What you will do:
Arrange the lines of the records below as a Markdown table with the columns "Row" and "Line", starting at the line containing "Where should I click to: Click the red" and going through the end of the records. Skip blank lines and leave out the pictures.

# start of Data lines

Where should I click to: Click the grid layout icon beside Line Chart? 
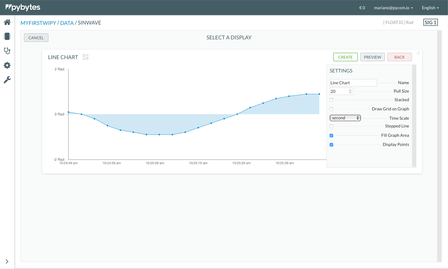pyautogui.click(x=86, y=57)
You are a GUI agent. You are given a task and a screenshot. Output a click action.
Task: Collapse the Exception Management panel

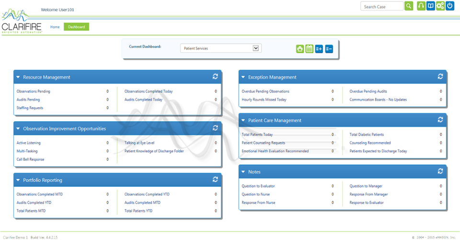[243, 77]
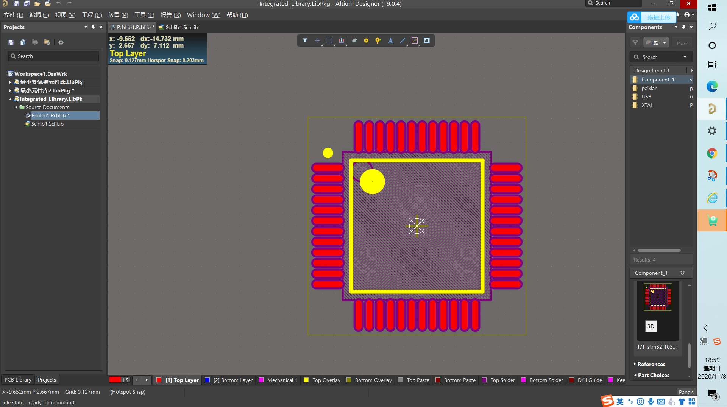
Task: Place a pad with the pad tool
Action: 366,41
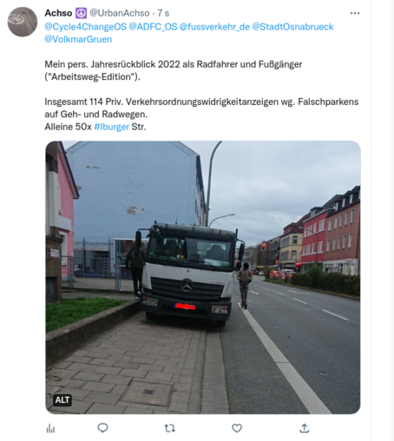Like the tweet with the heart icon
Image resolution: width=394 pixels, height=441 pixels.
(237, 428)
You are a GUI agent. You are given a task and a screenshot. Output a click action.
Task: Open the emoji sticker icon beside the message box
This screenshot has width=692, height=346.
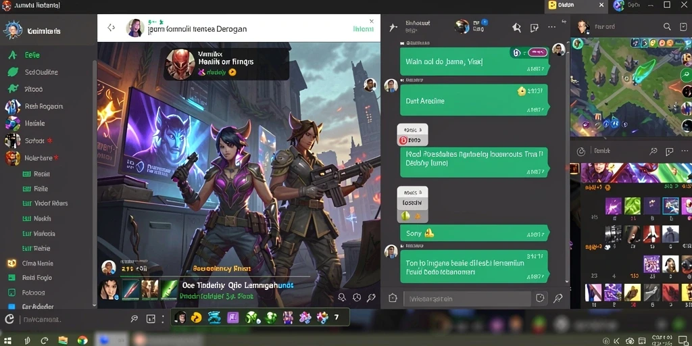[540, 298]
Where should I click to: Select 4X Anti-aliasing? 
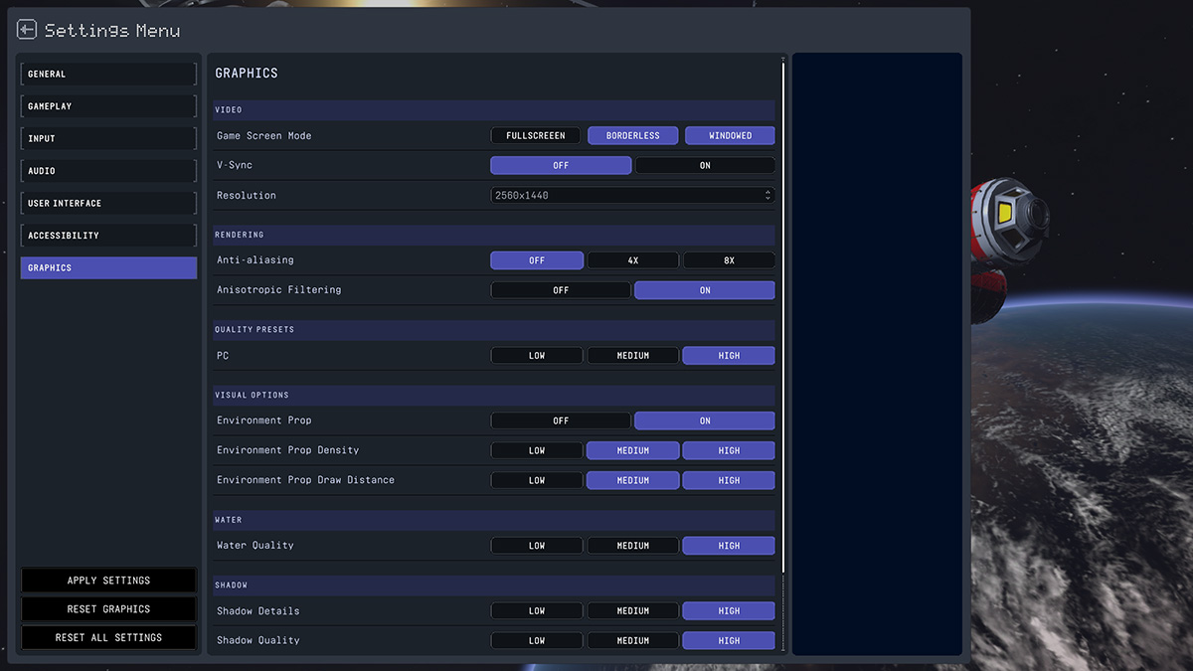(x=632, y=260)
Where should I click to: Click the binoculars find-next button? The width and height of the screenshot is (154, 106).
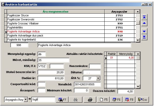coord(76,100)
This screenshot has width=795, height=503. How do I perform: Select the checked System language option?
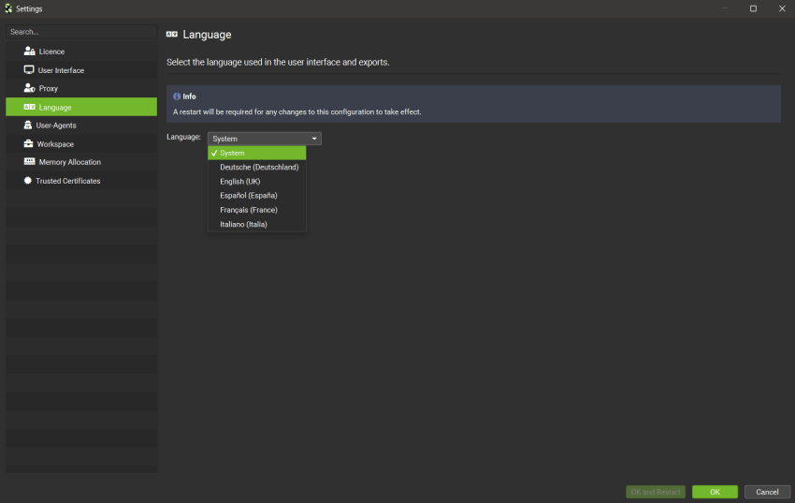tap(256, 153)
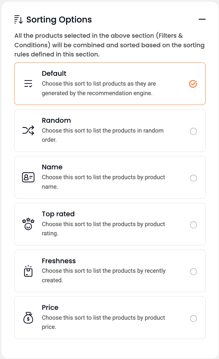Collapse the Sorting Options section

coord(202,20)
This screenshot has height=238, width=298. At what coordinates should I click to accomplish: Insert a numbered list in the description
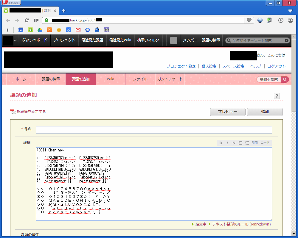(247, 143)
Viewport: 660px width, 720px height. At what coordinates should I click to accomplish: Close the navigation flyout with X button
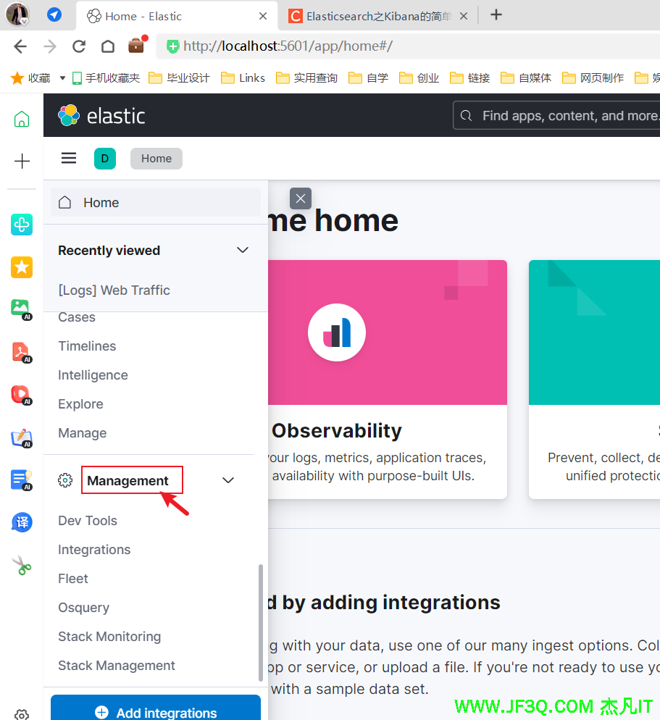pyautogui.click(x=301, y=198)
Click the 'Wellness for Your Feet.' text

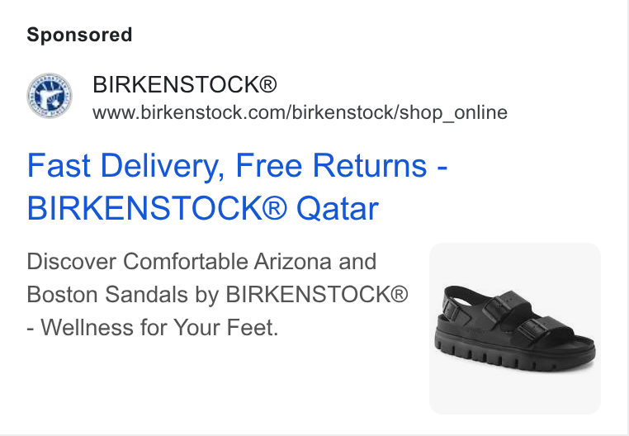(159, 327)
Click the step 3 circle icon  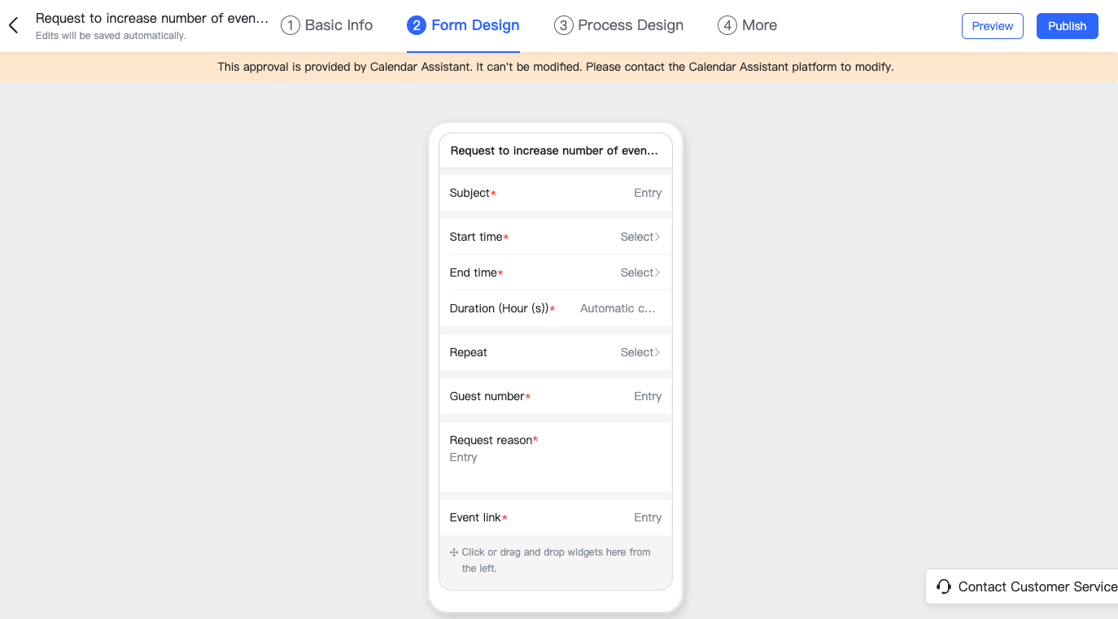[x=563, y=26]
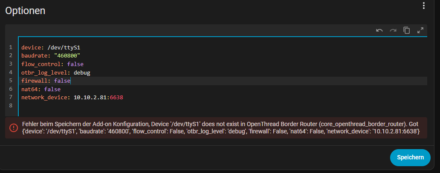Viewport: 440px width, 173px height.
Task: Click the debug log level value
Action: [82, 73]
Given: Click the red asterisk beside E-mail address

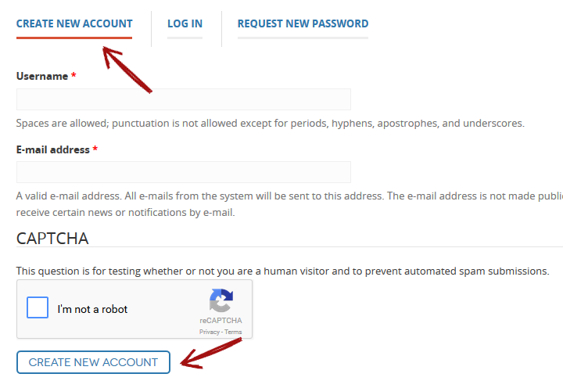Looking at the screenshot, I should pyautogui.click(x=95, y=149).
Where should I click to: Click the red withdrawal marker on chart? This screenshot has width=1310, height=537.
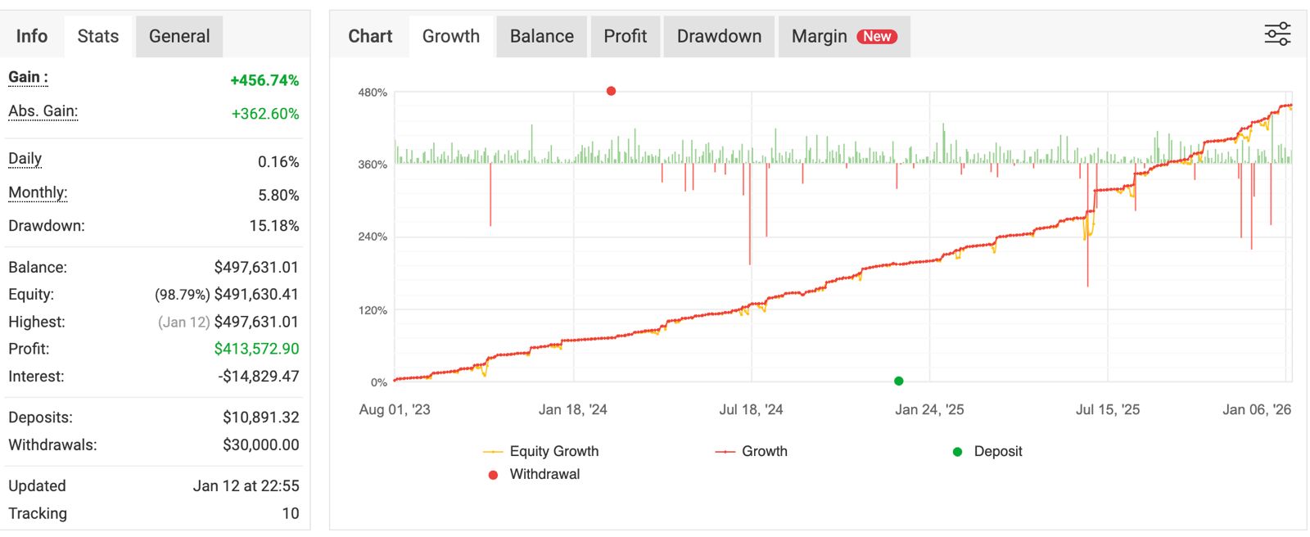[x=611, y=91]
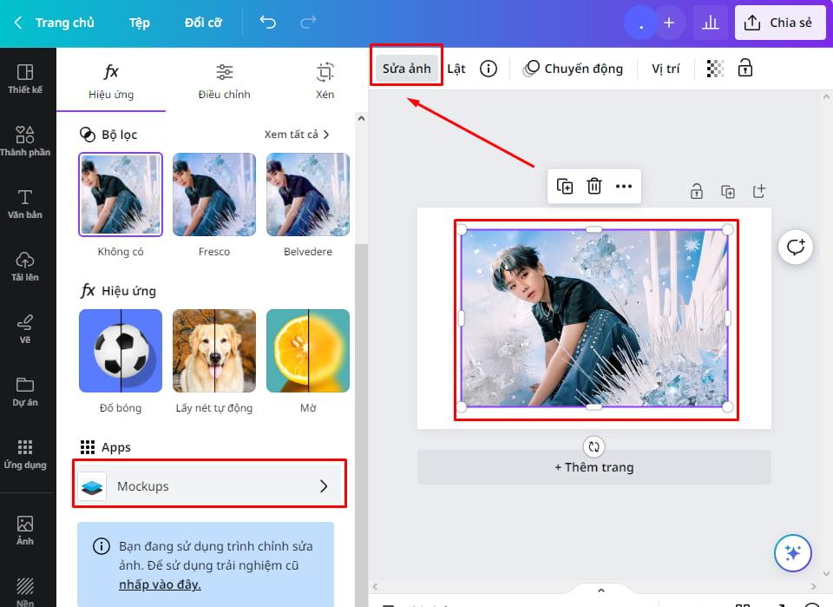Image resolution: width=833 pixels, height=607 pixels.
Task: Expand the Mockups app section
Action: click(208, 485)
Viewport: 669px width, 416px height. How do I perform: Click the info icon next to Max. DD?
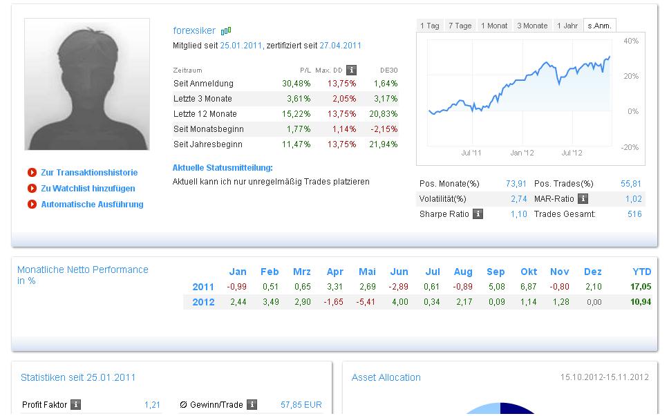tap(351, 70)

# end of Data lines

Problem solution:
| Row | Line |
|---|---|
| 1 | Where should I click to: Click the red withdrawal marker on chart? This screenshot has width=1310, height=537. |
| 2 | [x=611, y=91] |
| 3 | Image resolution: width=833 pixels, height=607 pixels. |
| 4 | Task: Expand the Mockups app section |
| 5 | Action: click(208, 485) |
| 6 | Viewport: 669px width, 416px height. How do I perform: Click the info icon next to Max. DD? |
| 7 | tap(351, 70) |